**TO DO:** Output the lines below as a numbered list, skipping any blank lines and leaving out the pictures.

** Start of SUPPLIED MATERIAL **

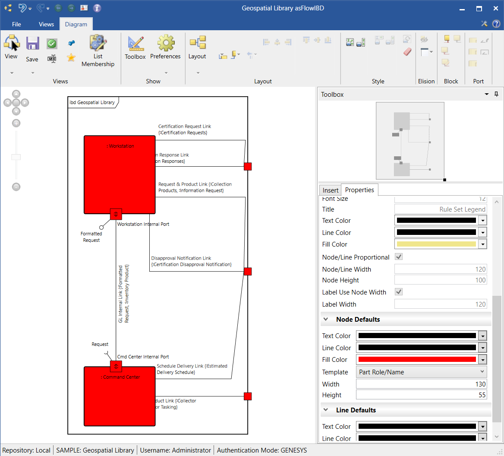Toggle Label Use Node Width checkbox
This screenshot has width=504, height=456.
coord(399,292)
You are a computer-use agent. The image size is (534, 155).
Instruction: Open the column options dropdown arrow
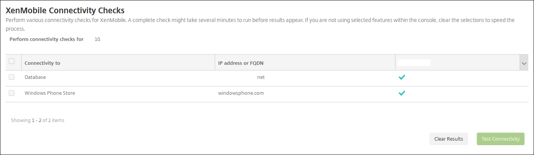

** End of SUPPLIED MATERIAL **

**WRITTEN ANSWER:**
1. Toggle Label Use Node Width checkbox
2. This screenshot has width=504, height=456.
3. coord(399,292)
4. You are a computer-use agent. The image size is (534, 155).
5. Instruction: Open the column options dropdown arrow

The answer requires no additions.